Task description:
Rewrite every entry below, substituting "Command:" for each occurrence of "Instruction:" and leaving everything else unchanged.
+--
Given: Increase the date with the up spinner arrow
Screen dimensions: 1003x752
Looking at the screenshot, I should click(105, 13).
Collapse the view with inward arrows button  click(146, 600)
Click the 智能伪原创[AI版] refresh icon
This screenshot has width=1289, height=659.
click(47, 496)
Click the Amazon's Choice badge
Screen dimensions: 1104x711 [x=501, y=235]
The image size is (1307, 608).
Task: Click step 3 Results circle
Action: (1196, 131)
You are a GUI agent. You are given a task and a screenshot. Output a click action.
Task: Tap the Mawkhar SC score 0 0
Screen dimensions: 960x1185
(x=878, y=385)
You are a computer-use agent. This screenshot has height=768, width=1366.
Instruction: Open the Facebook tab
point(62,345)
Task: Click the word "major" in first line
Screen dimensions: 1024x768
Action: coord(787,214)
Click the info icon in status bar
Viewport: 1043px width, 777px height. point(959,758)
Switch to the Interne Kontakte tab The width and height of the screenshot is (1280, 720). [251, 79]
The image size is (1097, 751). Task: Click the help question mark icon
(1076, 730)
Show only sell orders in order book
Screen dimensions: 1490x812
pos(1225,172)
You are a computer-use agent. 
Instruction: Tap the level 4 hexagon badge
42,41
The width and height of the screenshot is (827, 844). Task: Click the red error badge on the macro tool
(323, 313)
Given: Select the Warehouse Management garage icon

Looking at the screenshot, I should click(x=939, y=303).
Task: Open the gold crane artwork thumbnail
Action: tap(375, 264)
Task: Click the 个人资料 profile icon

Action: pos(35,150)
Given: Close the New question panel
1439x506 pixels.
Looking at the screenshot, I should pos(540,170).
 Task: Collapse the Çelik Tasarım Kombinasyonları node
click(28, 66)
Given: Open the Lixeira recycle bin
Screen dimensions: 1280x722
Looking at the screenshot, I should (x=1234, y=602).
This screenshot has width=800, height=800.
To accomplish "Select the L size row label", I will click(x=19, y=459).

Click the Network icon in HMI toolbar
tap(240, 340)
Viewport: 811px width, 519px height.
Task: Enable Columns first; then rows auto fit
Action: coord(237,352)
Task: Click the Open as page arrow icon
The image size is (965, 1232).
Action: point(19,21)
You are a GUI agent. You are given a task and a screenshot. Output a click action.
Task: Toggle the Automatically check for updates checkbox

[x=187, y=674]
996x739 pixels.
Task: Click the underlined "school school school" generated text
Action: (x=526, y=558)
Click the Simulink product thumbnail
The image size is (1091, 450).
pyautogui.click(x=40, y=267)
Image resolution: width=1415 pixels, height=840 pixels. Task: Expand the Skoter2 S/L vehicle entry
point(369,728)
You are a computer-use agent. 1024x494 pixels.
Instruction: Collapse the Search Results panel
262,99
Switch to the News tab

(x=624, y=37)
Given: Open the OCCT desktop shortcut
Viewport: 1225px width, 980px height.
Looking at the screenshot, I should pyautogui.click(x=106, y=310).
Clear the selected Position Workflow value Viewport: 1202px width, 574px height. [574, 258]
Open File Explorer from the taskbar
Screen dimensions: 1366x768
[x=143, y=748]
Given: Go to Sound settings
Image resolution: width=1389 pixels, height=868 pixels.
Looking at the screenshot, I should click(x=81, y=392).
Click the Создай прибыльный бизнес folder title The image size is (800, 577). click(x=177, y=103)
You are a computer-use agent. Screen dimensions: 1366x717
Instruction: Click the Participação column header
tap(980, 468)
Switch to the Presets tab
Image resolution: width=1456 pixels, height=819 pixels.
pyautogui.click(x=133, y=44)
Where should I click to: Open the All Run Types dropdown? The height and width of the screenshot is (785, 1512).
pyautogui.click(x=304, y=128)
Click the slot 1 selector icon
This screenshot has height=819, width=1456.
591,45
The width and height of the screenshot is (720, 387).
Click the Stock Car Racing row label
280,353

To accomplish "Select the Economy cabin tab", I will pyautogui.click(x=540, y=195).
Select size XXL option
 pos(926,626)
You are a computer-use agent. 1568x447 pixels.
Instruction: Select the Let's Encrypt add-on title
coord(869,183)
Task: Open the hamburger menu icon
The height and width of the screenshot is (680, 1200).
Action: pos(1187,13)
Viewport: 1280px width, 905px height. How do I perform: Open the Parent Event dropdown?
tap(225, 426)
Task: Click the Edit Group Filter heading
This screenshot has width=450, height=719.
+--
Written reply:
Given: Increase the date with the up spinner arrow
Screen dimensions: 1003x752
Looking at the screenshot, I should click(105, 13).
Collapse the view with inward arrows button  click(146, 600)
Click the 智能伪原创[AI版] refresh icon
This screenshot has width=1289, height=659.
click(47, 496)
Click the Amazon's Choice badge
Screen dimensions: 1104x711 [x=501, y=235]
The image size is (1307, 608).
Task: Click step 3 Results circle
Action: (1196, 131)
You are a GUI agent. You are given a task and a screenshot. Output a click action.
Task: Tap the Mawkhar SC score 0 0
Screen dimensions: 960x1185
(x=878, y=385)
You are a computer-use agent. This screenshot has height=768, width=1366.
Command: Open the Facebook tab
point(62,345)
Task: Click the word "major" in first line
Screen dimensions: 1024x768
Action: coord(787,214)
Click the info icon in status bar
Viewport: 1043px width, 777px height. point(959,758)
Switch to the Interne Kontakte tab The width and height of the screenshot is (1280, 720). [251, 79]
The image size is (1097, 751). Task: Click the help question mark icon
(1076, 730)
Show only sell orders in order book
Screen dimensions: 1490x812
pos(1225,172)
You are a computer-use agent. 
Command: Tap the level 4 hexagon badge
42,41
The width and height of the screenshot is (827, 844). Task: Click the red error badge on the macro tool
(323, 313)
Given: Select the Warehouse Management garage icon

Looking at the screenshot, I should click(x=939, y=303).
Task: Open the gold crane artwork thumbnail
Action: tap(375, 264)
Task: Click the 个人资料 profile icon

Action: pos(35,150)
Given: Close the New question panel
1439x506 pixels.
Looking at the screenshot, I should pos(540,170).
 Task: Collapse the Çelik Tasarım Kombinasyonları node
click(28, 66)
Given: Open the Lixeira recycle bin
Screen dimensions: 1280x722
Looking at the screenshot, I should (x=1234, y=602).
This screenshot has width=800, height=800.
To accomplish "Select the L size row label", I will click(x=19, y=459).

Click the Network icon in HMI toolbar
tap(240, 340)
Viewport: 811px width, 519px height.
Task: Enable Columns first; then rows auto fit
Action: coord(237,352)
Task: Click the Open as page arrow icon
The image size is (965, 1232).
Action: point(19,21)
You are a GUI agent. You are given a task and a screenshot. Output a click action.
Task: Toggle the Automatically check for updates checkbox

[x=187, y=674]
996x739 pixels.
Task: Click the underlined "school school school" generated text
Action: (x=526, y=558)
Click the Simulink product thumbnail
The image size is (1091, 450).
pyautogui.click(x=40, y=267)
Image resolution: width=1415 pixels, height=840 pixels. Task: Expand the Skoter2 S/L vehicle entry
point(369,728)
You are a computer-use agent. 1024x494 pixels.
Command: Collapse the Search Results panel
262,99
Switch to the News tab

(x=624, y=37)
Given: Open the OCCT desktop shortcut
Viewport: 1225px width, 980px height.
Looking at the screenshot, I should pyautogui.click(x=106, y=310).
Clear the selected Position Workflow value Viewport: 1202px width, 574px height. [574, 258]
Open File Explorer from the taskbar
Screen dimensions: 1366x768
[x=143, y=748]
Given: Go to Sound settings
Image resolution: width=1389 pixels, height=868 pixels.
Looking at the screenshot, I should click(x=81, y=392).
Click the Создай прибыльный бизнес folder title The image size is (800, 577). click(x=177, y=103)
You are a computer-use agent. Screen dimensions: 1366x717
Command: Click the Participação column header
tap(980, 468)
Switch to the Presets tab
Image resolution: width=1456 pixels, height=819 pixels.
pyautogui.click(x=133, y=44)
Where should I click to: Open the All Run Types dropdown? The height and width of the screenshot is (785, 1512).
pyautogui.click(x=304, y=128)
Click the slot 1 selector icon
This screenshot has height=819, width=1456.
591,45
The width and height of the screenshot is (720, 387).
Click the Stock Car Racing row label
280,353

To accomplish "Select the Economy cabin tab", I will pyautogui.click(x=540, y=195).
Select size XXL option
 pos(926,626)
You are a computer-use agent. 1568x447 pixels.
Command: Select the Let's Encrypt add-on title
coord(869,183)
Task: Open the hamburger menu icon
The height and width of the screenshot is (680, 1200).
Action: pos(1187,13)
Viewport: 1280px width, 905px height. How do I perform: Open the Parent Event dropdown?
tap(225, 426)
Task: Click the Edit Group Filter heading
This screenshot has width=450, height=719.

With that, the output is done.